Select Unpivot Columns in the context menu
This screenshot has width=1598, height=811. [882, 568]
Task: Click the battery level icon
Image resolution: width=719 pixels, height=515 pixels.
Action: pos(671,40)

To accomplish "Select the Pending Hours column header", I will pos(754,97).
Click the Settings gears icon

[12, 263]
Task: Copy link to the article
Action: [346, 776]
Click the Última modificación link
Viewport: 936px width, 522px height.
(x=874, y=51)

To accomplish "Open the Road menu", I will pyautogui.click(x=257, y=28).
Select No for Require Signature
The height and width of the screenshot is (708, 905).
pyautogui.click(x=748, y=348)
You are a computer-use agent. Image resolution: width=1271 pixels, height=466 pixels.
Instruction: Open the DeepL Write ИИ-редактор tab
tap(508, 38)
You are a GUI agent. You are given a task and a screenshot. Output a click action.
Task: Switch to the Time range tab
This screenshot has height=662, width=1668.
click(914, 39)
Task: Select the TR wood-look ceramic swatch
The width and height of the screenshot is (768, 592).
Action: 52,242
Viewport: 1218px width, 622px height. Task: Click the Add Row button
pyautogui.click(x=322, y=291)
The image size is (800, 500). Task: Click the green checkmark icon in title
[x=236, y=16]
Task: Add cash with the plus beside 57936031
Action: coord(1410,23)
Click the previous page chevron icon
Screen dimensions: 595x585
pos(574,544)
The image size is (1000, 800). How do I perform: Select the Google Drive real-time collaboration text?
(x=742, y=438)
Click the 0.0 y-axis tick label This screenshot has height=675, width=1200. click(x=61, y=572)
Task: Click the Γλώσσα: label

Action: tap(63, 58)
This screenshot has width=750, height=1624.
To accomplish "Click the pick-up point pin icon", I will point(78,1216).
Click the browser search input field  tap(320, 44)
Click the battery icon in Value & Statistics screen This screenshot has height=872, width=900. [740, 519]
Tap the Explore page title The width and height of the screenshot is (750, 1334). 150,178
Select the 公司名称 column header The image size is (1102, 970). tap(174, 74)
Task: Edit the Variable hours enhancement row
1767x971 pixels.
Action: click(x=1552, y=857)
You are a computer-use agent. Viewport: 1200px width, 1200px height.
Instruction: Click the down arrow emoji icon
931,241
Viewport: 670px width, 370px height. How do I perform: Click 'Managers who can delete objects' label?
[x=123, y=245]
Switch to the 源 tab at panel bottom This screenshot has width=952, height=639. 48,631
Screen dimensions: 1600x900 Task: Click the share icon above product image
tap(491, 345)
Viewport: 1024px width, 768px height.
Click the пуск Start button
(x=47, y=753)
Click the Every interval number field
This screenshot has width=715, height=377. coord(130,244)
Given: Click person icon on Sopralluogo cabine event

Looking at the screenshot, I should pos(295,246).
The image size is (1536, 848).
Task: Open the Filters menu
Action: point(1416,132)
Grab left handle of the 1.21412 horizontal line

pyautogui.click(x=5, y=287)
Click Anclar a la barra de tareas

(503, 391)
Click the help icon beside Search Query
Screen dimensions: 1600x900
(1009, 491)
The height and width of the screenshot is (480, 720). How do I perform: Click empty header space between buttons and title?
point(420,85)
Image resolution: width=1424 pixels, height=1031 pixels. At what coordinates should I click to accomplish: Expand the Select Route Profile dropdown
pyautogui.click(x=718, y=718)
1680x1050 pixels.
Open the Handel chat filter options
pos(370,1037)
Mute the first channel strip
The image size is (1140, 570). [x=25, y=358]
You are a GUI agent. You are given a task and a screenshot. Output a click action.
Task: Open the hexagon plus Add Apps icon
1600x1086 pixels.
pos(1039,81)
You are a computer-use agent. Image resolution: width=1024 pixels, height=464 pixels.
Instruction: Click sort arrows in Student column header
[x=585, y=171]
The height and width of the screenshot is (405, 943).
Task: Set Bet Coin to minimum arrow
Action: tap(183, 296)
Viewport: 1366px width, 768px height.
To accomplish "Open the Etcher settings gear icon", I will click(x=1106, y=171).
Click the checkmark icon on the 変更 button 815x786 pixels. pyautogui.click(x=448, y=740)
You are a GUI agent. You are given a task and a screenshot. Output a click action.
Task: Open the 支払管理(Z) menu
=-=-=
• Your instructions: Repeat every record, exactly as written.

• Exercise result:
Select Unpivot Columns in the context menu
This screenshot has width=1598, height=811. [882, 568]
Task: Click the battery level icon
Image resolution: width=719 pixels, height=515 pixels.
Action: pos(671,40)

To accomplish "Select the Pending Hours column header", I will pos(754,97).
Click the Settings gears icon

[12, 263]
Task: Copy link to the article
Action: [346, 776]
Click the Última modificación link
Viewport: 936px width, 522px height.
(x=874, y=51)

To accomplish "Open the Road menu", I will pyautogui.click(x=257, y=28).
Select No for Require Signature
The height and width of the screenshot is (708, 905).
pyautogui.click(x=748, y=348)
You are a computer-use agent. Image resolution: width=1271 pixels, height=466 pixels.
Instruction: Open the DeepL Write ИИ-редактор tab
tap(508, 38)
You are a GUI agent. You are given a task and a screenshot. Output a click action.
Task: Switch to the Time range tab
This screenshot has height=662, width=1668.
click(914, 39)
Task: Select the TR wood-look ceramic swatch
The width and height of the screenshot is (768, 592).
Action: 52,242
Viewport: 1218px width, 622px height. Task: Click the Add Row button
pyautogui.click(x=322, y=291)
The image size is (800, 500). Task: Click the green checkmark icon in title
[x=236, y=16]
Task: Add cash with the plus beside 57936031
Action: coord(1410,23)
Click the previous page chevron icon
Screen dimensions: 595x585
pos(574,544)
The image size is (1000, 800). How do I perform: Select the Google Drive real-time collaboration text?
(x=742, y=438)
Click the 0.0 y-axis tick label This screenshot has height=675, width=1200. click(x=61, y=572)
Task: Click the Γλώσσα: label

Action: tap(63, 58)
This screenshot has width=750, height=1624.
To accomplish "Click the pick-up point pin icon", I will point(78,1216).
Click the browser search input field  tap(320, 44)
Click the battery icon in Value & Statistics screen This screenshot has height=872, width=900. [740, 519]
Tap the Explore page title The width and height of the screenshot is (750, 1334). 150,178
Select the 公司名称 column header The image size is (1102, 970). tap(174, 74)
Task: Edit the Variable hours enhancement row
1767x971 pixels.
Action: click(x=1552, y=857)
You are a computer-use agent. Viewport: 1200px width, 1200px height.
Instruction: Click the down arrow emoji icon
931,241
Viewport: 670px width, 370px height. How do I perform: Click 'Managers who can delete objects' label?
[x=123, y=245]
Switch to the 源 tab at panel bottom This screenshot has width=952, height=639. 48,631
Screen dimensions: 1600x900 Task: Click the share icon above product image
tap(491, 345)
Viewport: 1024px width, 768px height.
Click the пуск Start button
(x=47, y=753)
Click the Every interval number field
This screenshot has width=715, height=377. coord(130,244)
Given: Click person icon on Sopralluogo cabine event

Looking at the screenshot, I should pos(295,246).
The image size is (1536, 848).
Task: Open the Filters menu
Action: point(1416,132)
Grab left handle of the 1.21412 horizontal line

pyautogui.click(x=5, y=287)
Click Anclar a la barra de tareas

(503, 391)
Click the help icon beside Search Query
Screen dimensions: 1600x900
(1009, 491)
The height and width of the screenshot is (480, 720). How do I perform: Click empty header space between buttons and title?
point(420,85)
Image resolution: width=1424 pixels, height=1031 pixels. At what coordinates should I click to accomplish: Expand the Select Route Profile dropdown
pyautogui.click(x=718, y=718)
1680x1050 pixels.
Open the Handel chat filter options
pos(370,1037)
Mute the first channel strip
The image size is (1140, 570). [x=25, y=358]
You are a GUI agent. You are given a task and a screenshot. Output a click action.
Task: Open the hexagon plus Add Apps icon
1600x1086 pixels.
pos(1039,81)
You are a computer-use agent. Image resolution: width=1024 pixels, height=464 pixels.
Instruction: Click sort arrows in Student column header
[x=585, y=171]
The height and width of the screenshot is (405, 943).
Task: Set Bet Coin to minimum arrow
Action: tap(183, 296)
Viewport: 1366px width, 768px height.
To accomplish "Open the Etcher settings gear icon", I will click(x=1106, y=171).
Click the checkmark icon on the 変更 button 815x786 pixels. pyautogui.click(x=448, y=740)
You are a GUI agent. You are given a task and a screenshot. Output a click action.
Task: Open the 支払管理(Z) menu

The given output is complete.